PHP Types
This is short ramble about PHP’s type system and the meaning of our programs.
Semantics
A programming system can usually be considered as 2 different parts;
syntax and semantics. Syntax is the particular way that things
need to be written in order for them to be “well formed” or
“syntactically correct”; in other words, syntax separates valid programs
from invalid programs based on how they’re written (for example
my$ =;
is invalid PHP). Semantics on the other
hand, separates valid and invalid programs based on their
behaviour or meaning. This is much trickier, since
misbehaving programs are much harder to spot than incorrectly written
ones, and in order to spot “bad” behaviour we need to know what “good”
behaviour is, and even what we mean by “behaviour”.

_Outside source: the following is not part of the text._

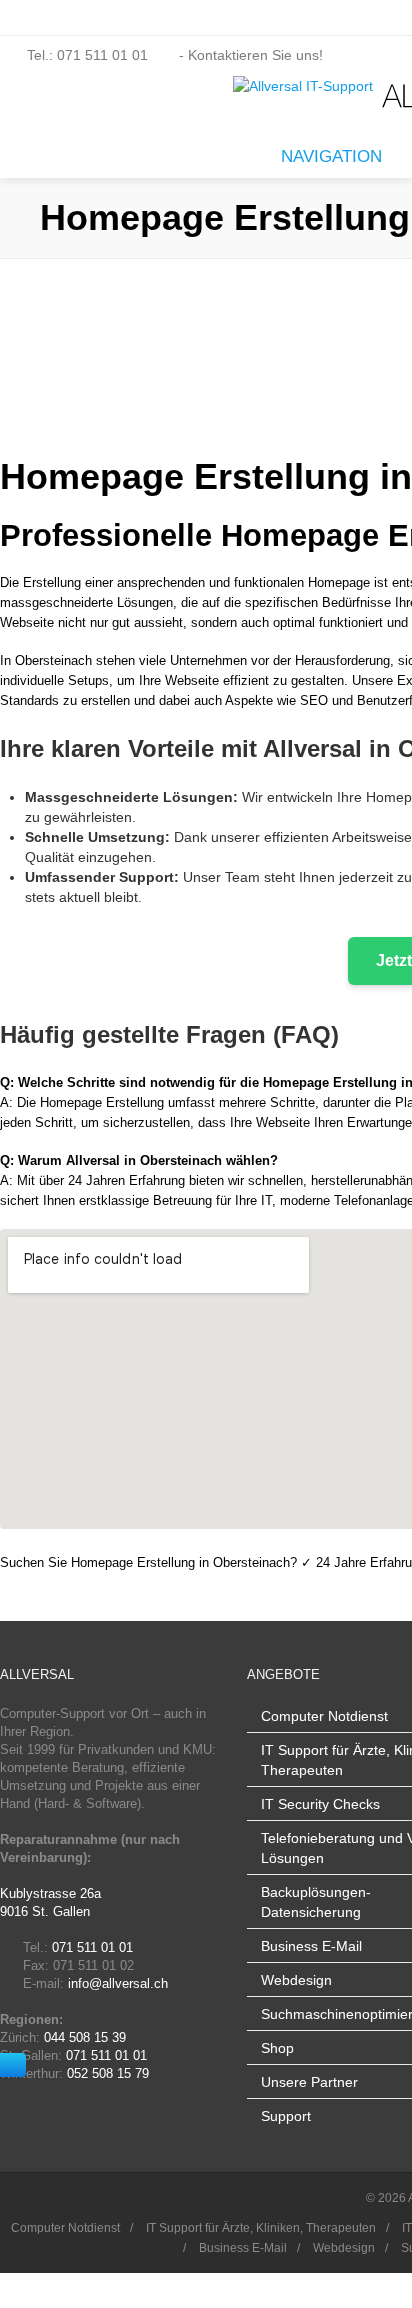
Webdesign (296, 1980)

In PHP, the “meaning” of the code we write is that the computer will start at the first line of the first file it is given and treat each statement it finds as an instruction to carry out (joined together by semicolons which mean “and then”), until it either runs out of instructions or is told to stop. These instructions can modify the state of the computer. Computer Scientists would call this a form of “operational semantics”; the meaning of the code depends on some physical operation being performed, in this case the meaning of the code is the changes it makes to the state of the computer (its memory).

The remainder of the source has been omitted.